# Suggest a model from this. Asus X53SC-536D or Samsung NP300E5Z-S08IN or Samsung NP300E5Z-S07IN



## sambhu (Apr 26, 2012)

Which among these is good?

Asus X53SC-536D or Samsung NP300E5Z-S08IN or Samsung NP300E5Z-S07IN

Most features are common.
Some different features are :-

Processor
Asus - Core i5 2430 - 2.4 Ghz
Samsung(both) - Core i5 2450 - 2.5 Ghz

Display
Asus - 15.6" Glare(Reflective)
Samsung(both) - 15.6" Non Glare(Anti-Reflective)

USB
Asus - 1 x USB 3.0 + 2 x USB 2.0
Samsung(both) - 3 x USB 2.0

Max battery backup which company claims
Asus - 3 hours
Samsung(both) - 6 hours 

Webcamera
Asus - 0.3 Megapixel
Samsung(S08IN) - 0.3 Megapixel
Samsung(S07IN) - 1.3 Megapixel

Bluetooth
Asus - 3.0+HS
Samsung(both) - 3.0
(I don't know the difference between 3.0+HS and 3.0) 

Weight
Asus - 2.6kg
Samsung(both) - 2.3kg

Which is the graphics card in Samsung NP300E5Z-S07IN? According to Samsung e Store, it's 520MX. But according to most of the other websites, it is 520M.

Can I get genuine warranty if I buy from any websites.? Some retailers are saying that we won't get company warranty if we buy from, flipkart, letsbuy, or any such websites. 
The Asus model I can buy from internet only. The retailer is saying that he can't give me that model as the company is sending only models with 2GB graphics card. Samsung model is available in shops in my town Calicut.


----------



## aroraanant (Apr 26, 2012)

First of all edit the links as they are not working.
Other thing is tell us requirements or should your usage so that you can suggestions accordingly.
And apart from that you should get the samsung S08IN.
And 520MX is slightly better than 520M.
And also don't listen to retailers who are saying that you won't get warranty if you will buy online, you will get the warranty if you buy it online so don't worry


----------



## saswat23 (Apr 26, 2012)

There is nothing like that. Buy it online from reputed sites like Flipkart, Letsbuy, etc or locally you will get warranty. You just need to know where services are being provided. For Asus Rashi Peripherals will look after after sales and services. For Samsung I am not aware but contact 'em over their Toll Free Number, their CC will help you. 
Dont listen to your stupid retailer.

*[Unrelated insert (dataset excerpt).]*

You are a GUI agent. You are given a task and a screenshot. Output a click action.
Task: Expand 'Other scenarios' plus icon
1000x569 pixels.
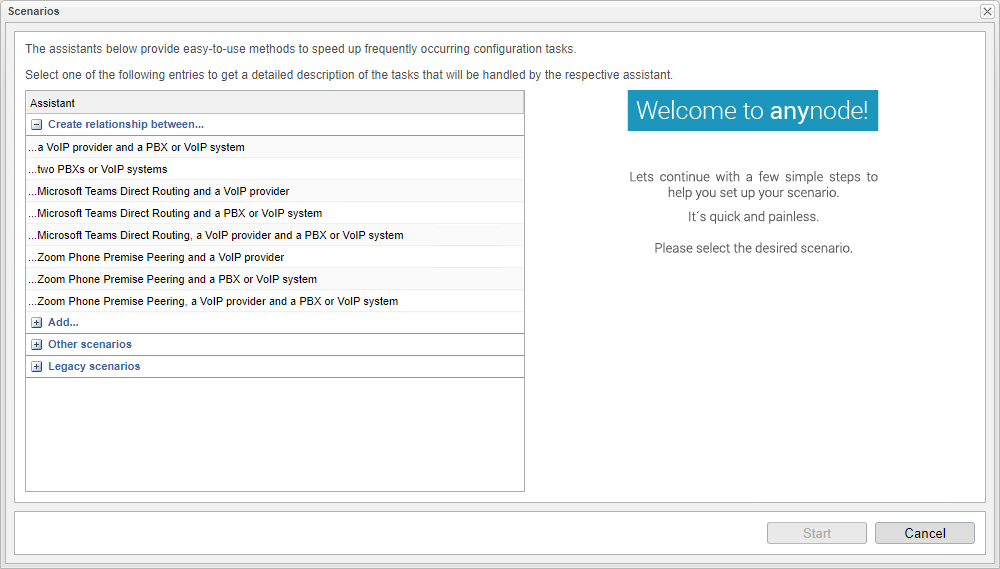tap(37, 345)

He wants you to avoid online shopping so that you buy it from him and he makes a good profit. But ask him if he can provide it for something cheaper. If so, only then get it from him. 
From the specs the Samsung NP300E5Z-S07IN looks good.


----------



## sambhu (Apr 28, 2012)

aroraanant said:


> First of all edit the links as they are not working.
> Other thing is tell us requirements or should your usage so that you can suggestions accordingly.
> And apart from that you should get the samsung S08IN.
> And 520MX is slightly better than 520M.
> And also don't listen to retailers who are saying that you won't get warranty if you will buy online, you will get the warranty if you buy it online so don't worry



Thanks,....
When I tried, the links are working. It only leads to the flipkart page of the respecive models. I'm a B.Arch student. So, I need to run Revit and CAD. Will those work properly in these models.?
Does Samsung laptop have multi touch gesture options, face recognition, cooling techjnology like asus....?


----------



## sambhu (Apr 28, 2012)

Thanks,....
When I tried, the links are working. It only leads to the flipkart page of the respecive models. I'm a B.Arch student. So, I need to run Revit and CAD. Will those work properly in these models.?
Does Samsung laptop have multi touch gesture options, face recognition, cooling techjnology like asus....?


----------